President Trump’s 2018 budget blueprint offers bad news for public schools. His proposal – which, thankfully, has a way to go before becoming law – proposes eliminating all professional development funding for teachers and principals. The elimination of the $2.4 billion Supporting Effective Instruction State Grants program (also known as Title II) would reduce North Carolina school districts’ budgets by approximately $45 million and leave North Carolina school districts without any dedicated funding for professional development.
The elimination of federal professional development funding follows a path already pursued by the North Carolina General Assembly. Prior to the Recession, the state provided school districts with approximately $12.5 million per year for staff development. That funding was eliminated, on what was supposed to be a temporary basis, until state revenues recovered. In 2011, the General Assembly permanently eliminated dedicated state funding for professional development.
The elimination of professional development funding flies in the face of research. High-quality professional development (training that is job-embedded, ongoing, and differentiated) has a direct impact on student achievement. A comprehensive meta-analysis of the impact of professional development found that “teachers who receive substantial professional development…can boost their students’ achievement by about 21 percentile points.” Another more recent report concludes that “investments in high-quality principal training yield substantial benefits in student achievement, as well as teacher quality and retention.”
Professional development is also vital for recruitment and retention. Professionals in any field seek to continually improve their practices and performance. This is particularly true in education, where teachers face an evolving, and often increasing, set of responsibilities. For example, modern teachers are expected to successfully differentiate instruction for an increasingly diverse set of students, including:
- advanced learners and struggling learners;
- English language learners and native speakers; and
- disabled and non-disabled students.
Additionally, teachers are expected to teach newer, more rigorous academic standards, incorporate technology, and embed literacy instruction in their lesson plans. Consequently, a majority of North Carolina teachers report needing professional development for differentiating instruction, closing the achievement gap, and integrating technology into instruction. Teachers will be unable to meet these expectations without high-quality professional development.
Of course, other funding streams can be used to support professional development. But the flexibility to use other funds for professional development is of limited use to school districts facing severe budget constraints.

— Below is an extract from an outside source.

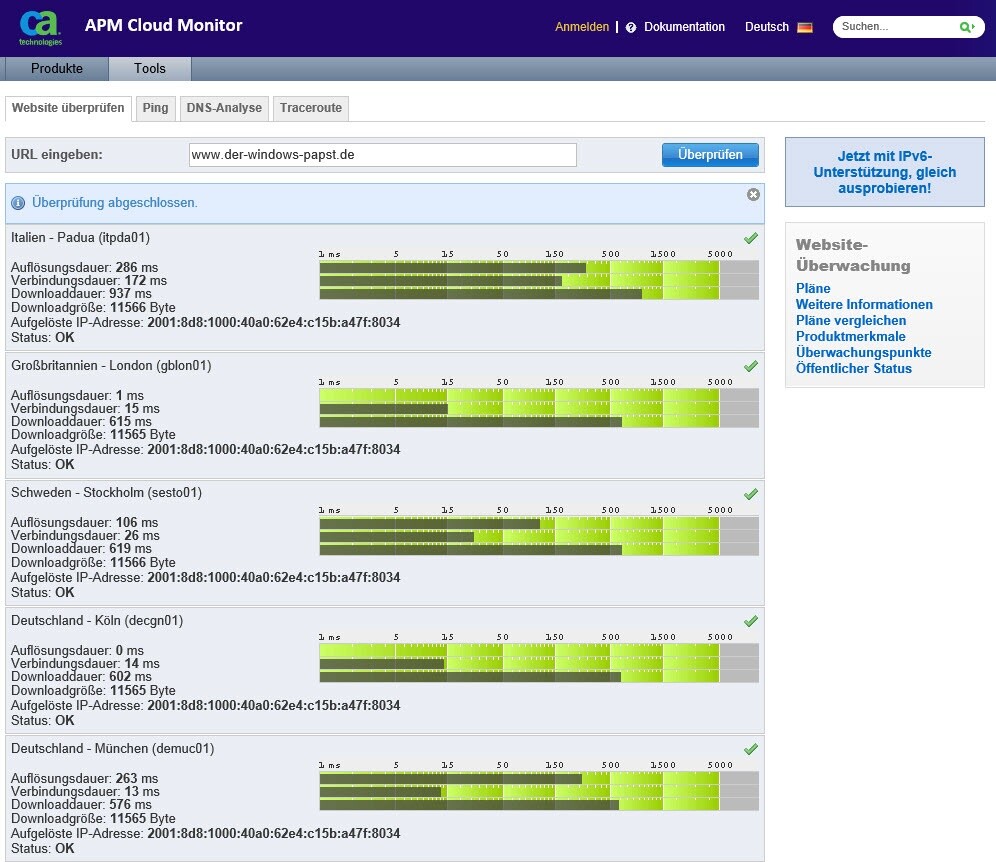Click green checkmark for Italien - Padua
The image size is (996, 862).
click(751, 238)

School resources in North Carolina still remain below the levels seen at the depths of the Recession. The legal authority to purchase goods and services is no substitute for funding to purchase goods and services.

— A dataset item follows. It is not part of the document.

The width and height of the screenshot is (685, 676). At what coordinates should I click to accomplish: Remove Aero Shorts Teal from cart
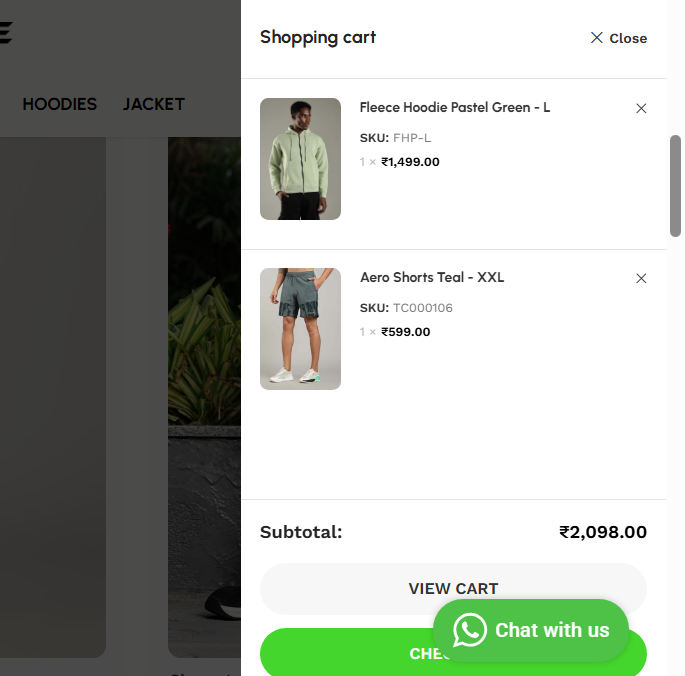(641, 278)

Hopefully policymakers in both Washington and Raleigh will reconsider their approach to professional development. The State Board of Education’s 2017 budget request includes $17 million for professional development initiatives. Unfortunately, the return of state funding would only partially offset the elimination of $45 million of federal funding if President Trump’s misguided budget priorities are implemented.

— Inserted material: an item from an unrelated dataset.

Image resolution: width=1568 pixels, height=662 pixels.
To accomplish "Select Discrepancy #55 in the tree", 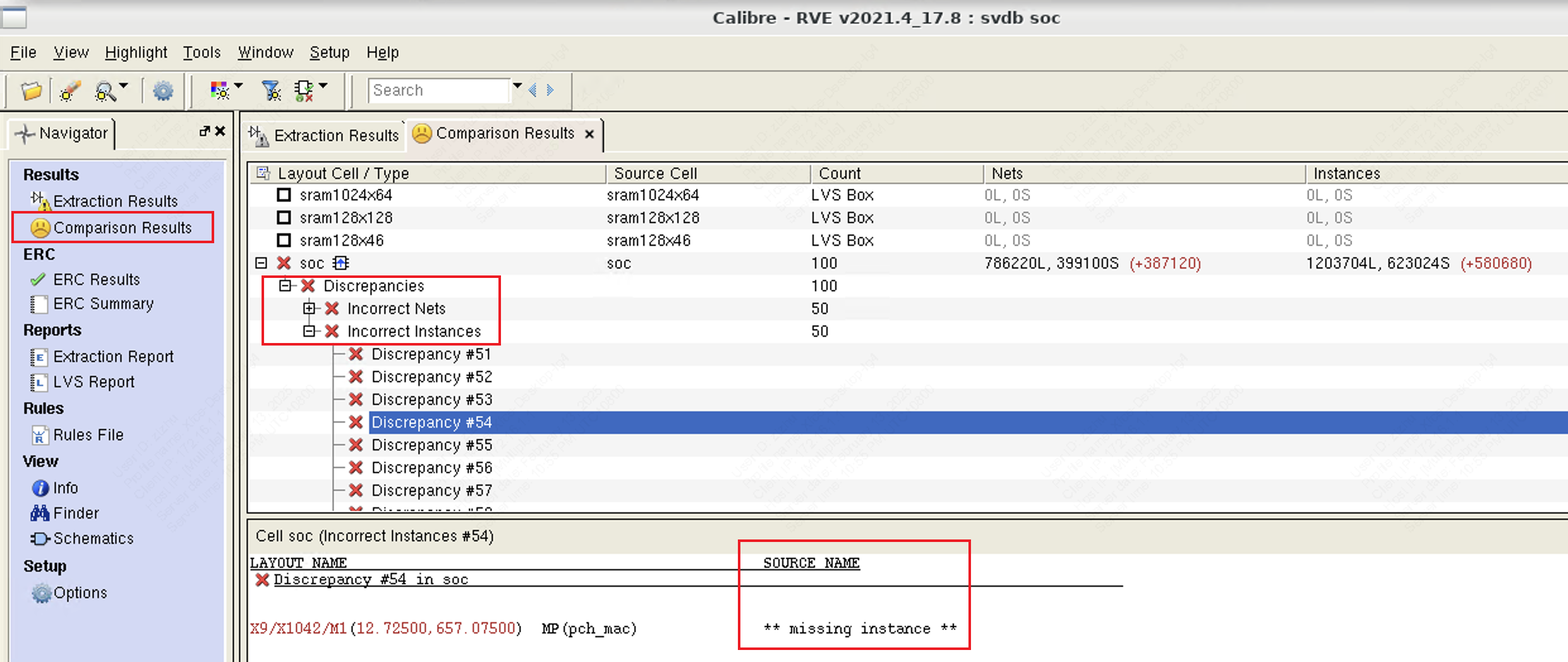I will coord(431,445).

North Carolina’s congressional delegation includes a number of influential policymakers. Two North Carolina U.S. Representatives are members of the House Education & the Workforce committee: Rep. Virginia Foxx (NC-5, also the committee chairwoman) and Rep. Alma Adams (NC-12). On the Senate side, Sen. Richard Burr is a member of the Senate Committee on Health, Education, Labor & Pensions. Hopefully, these congresspeople will step up to defend this much-needed, evidence-based source of federal funding for our public schools.